# STUDY TEXT:
· · · · ·

~snip~
In our case this problem will be solved by the following scenario. As you have mentioned crypto-investors knew that the ICO has some investment from a real-world investor. This fact can be the reason to believe in the project, if the real-word investor has a Big name", if it does not, crypto-investors are free to decide whether or not they want to have tokens of a company that does not wish to disclose information about it's performance and keep the option to return their funds if it's needed
So, to conclude, they're allowed to "cancel" their investment and fully withdraw their funds from the project? Or, will there be some dedducted fee? This company policy of yours somehow has a potent to merge with my next question about KYC, but let's see the answer up to this point
If the Investor decides to return their funds, they will be fully returned based on the initial investment.
Understood.
This leads us to the second question, which is from a case I also followed once. It was a blatant scam, IMO, but let's apply this to a legit case.
What's your policy for this case:
ABCoin is a project of medical health, and so on, and so on. After three months long of ICO duration from the four months they planned, they managed to achieve their softcap of 10,000,000 ABC. Somehow, plan changed and they have to comply to KYC, requiring all investors to do it.

· · · · ·

# DATA TO EXAMINE:
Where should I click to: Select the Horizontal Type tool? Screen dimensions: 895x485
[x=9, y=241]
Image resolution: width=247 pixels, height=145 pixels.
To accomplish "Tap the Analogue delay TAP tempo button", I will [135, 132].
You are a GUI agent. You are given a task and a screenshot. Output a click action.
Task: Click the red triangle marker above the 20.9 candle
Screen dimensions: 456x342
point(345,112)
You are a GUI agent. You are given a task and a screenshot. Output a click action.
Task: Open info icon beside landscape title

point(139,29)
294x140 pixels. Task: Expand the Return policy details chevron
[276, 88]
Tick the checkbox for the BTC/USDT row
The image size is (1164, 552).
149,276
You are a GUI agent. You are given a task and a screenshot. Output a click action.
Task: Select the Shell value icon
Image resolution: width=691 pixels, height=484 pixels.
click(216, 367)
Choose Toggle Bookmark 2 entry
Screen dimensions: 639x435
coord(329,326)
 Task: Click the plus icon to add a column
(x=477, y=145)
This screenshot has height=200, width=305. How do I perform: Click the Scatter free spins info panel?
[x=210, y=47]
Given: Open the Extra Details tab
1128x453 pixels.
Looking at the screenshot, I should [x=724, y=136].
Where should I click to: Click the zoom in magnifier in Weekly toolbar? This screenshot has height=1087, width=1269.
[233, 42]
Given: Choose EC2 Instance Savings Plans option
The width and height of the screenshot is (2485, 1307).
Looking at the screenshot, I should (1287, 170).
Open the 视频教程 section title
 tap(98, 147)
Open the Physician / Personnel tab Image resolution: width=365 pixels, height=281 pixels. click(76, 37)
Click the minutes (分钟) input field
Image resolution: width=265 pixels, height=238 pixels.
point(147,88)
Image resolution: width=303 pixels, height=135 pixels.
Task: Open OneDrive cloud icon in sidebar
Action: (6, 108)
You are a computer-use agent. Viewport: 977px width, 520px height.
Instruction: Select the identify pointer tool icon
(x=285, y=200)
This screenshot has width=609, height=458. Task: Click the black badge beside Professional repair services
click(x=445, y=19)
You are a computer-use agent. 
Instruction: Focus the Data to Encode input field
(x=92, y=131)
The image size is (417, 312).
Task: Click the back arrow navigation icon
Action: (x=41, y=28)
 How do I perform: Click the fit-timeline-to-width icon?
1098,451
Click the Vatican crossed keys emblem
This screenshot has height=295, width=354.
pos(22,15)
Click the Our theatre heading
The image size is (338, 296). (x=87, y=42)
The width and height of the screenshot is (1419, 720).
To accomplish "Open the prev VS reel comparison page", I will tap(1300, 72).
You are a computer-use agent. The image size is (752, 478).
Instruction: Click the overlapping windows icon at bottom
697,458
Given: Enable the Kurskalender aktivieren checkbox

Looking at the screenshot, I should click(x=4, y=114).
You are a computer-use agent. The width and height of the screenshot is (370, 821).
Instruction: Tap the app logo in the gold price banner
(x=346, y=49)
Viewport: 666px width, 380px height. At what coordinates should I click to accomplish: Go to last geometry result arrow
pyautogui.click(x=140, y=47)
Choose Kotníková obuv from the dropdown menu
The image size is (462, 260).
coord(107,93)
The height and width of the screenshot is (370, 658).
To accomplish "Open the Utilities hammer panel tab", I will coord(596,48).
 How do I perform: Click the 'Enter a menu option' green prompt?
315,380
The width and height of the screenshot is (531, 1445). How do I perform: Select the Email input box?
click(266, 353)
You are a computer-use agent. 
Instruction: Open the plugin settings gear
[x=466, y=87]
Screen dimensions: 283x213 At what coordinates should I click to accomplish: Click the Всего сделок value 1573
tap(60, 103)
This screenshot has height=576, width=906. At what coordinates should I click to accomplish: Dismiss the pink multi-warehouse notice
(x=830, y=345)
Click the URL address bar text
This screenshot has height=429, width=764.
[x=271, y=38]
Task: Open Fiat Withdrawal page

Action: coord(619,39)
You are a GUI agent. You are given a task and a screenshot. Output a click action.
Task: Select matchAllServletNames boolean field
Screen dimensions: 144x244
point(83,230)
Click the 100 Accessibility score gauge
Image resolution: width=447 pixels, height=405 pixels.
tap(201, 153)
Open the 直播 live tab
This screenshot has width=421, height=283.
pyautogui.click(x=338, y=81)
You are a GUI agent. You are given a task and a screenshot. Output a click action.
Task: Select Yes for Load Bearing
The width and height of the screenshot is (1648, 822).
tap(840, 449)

· · · · ·

# REQUIRED ACTION 1:
In the ICO discussion, how much does an investor get back after deciding to return their funds?
# REQUIRED ACTION 2:
Summarize the ICO discussion in two sentences.
# REQUIRED ACTION 3:
Write the next part of the ICO discussion, picking up after its last sentence.
The data has no connection to the ICO discussion.

# FINAL ANSWER 1:
The funds are fully returned based on the initial investment.

# FINAL ANSWER 2:
Crypto-investors who know a real-world investor backs the ICO can choose whether to hold tokens of a company that does not disclose its performance, keeping the option to get their funds back. A second case follows: a medical health project, ABCoin, reaches its softcap of 10,000,000 ABC three months into a planned four-month ICO and then has to comply with KYC, requiring all investors to do it.

# FINAL ANSWER 3:
Given your policy on such situation, where the investors are allowed to withdraw their funds in case they refuse KYC (which is initially not required), many investors took their funds back, and within the course of one month (which is around the end of ICO) causing the initially collected 10,000,000 ABC to fall to 5,000,000 ABC, which is below the softcap.
Thus, their initially "ABCoin, soft cap reached!" claim now turned south, and some people would consider this as a scam as they revoked their initial "soft cap reached" status which convince them to take interest on the project. While, as we know, they didn't really planned such scenario to happen and scamming people were not their plan from the beginning.
In our opinion this case is very unlikely to happen. But if this happens, the ICO team will have to consider the possibility of losing a part of investors after the implementation of KYC.